In the four weeks since the Power Trip paperback came out I’ve been traveling to different cities once or twice a week, helping burn tens of thousands of gallons of jet fuel en route to speaking events. It’s fun but—like most of our frequent-flyer lifestyles-- exhausting. Even more exhausting is returning home between 24-hr trips and chasing around my two-year-old, rushing to catch up on deadlines, cooking, cleaning, playgroups, appointments, emails, tweets, etc.
Which is to say, I’ve been drinking lots of coffee.
Not just coffee-- power bars, power foods, EmergenC, wheatgrass, black tea, Diet Coke, and whatever other forms of legal non-prescription human jet fuel I can get my hands on. I’m averaging about 6 hours of sleep a night and trying (often in vain) to make time for meditation, running, even standing on my head to maximize production of adrenaline, seratonin, endorphins and whatever chemicals course through our brains and make us feel energized.

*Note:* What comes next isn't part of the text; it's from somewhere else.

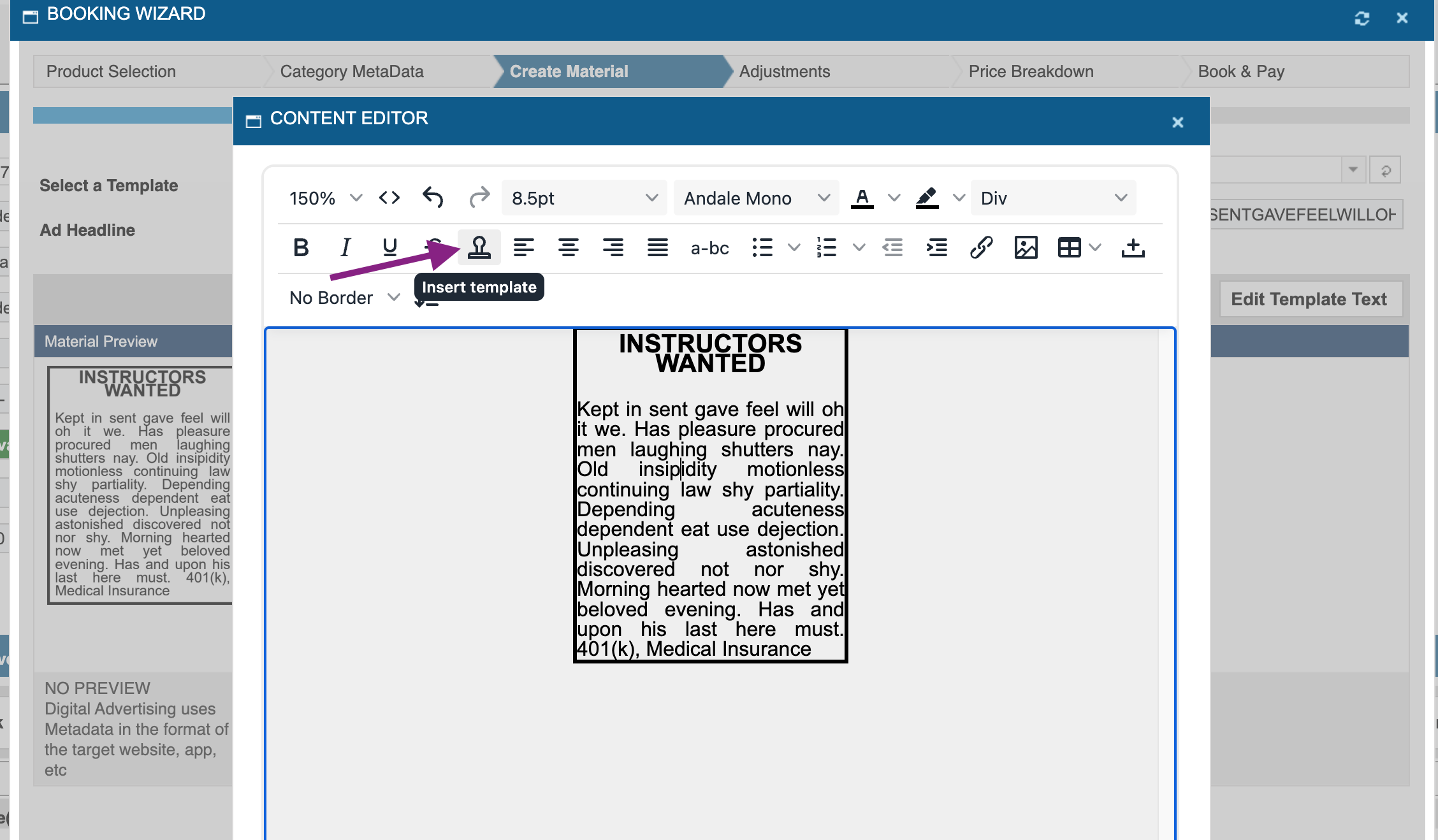Screen dimensions: 1438x840
Task: Open the Andale Mono font family dropdown
Action: [x=756, y=198]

It’s a strange irony: Here I am trying to help Americans understand our national energy crisis while gorging on stimulants like machines devour fuel. Its made me wonder whether Americans are grappling with an internal energy crisis, as we struggle to overcome our industrial energy crisis. Here we are watching our power grid buckle under growing electricity demands—aren’t our bodies also overloaded by the increasing energy demands of our daily lives? As we develop sustainable energy plans for our industries, shouldn’t we also devise sustainable energy plans in our diets, our sleeping patterns, our exercise habits, and perhaps for some Americans our rituals of faith?
I’m coming to believe that in order to understand energy in the macrocosm – what powers America and the industrialized world -- we also need to understand energy in the microcosm -- what powers people, what makes us feel awake and alive.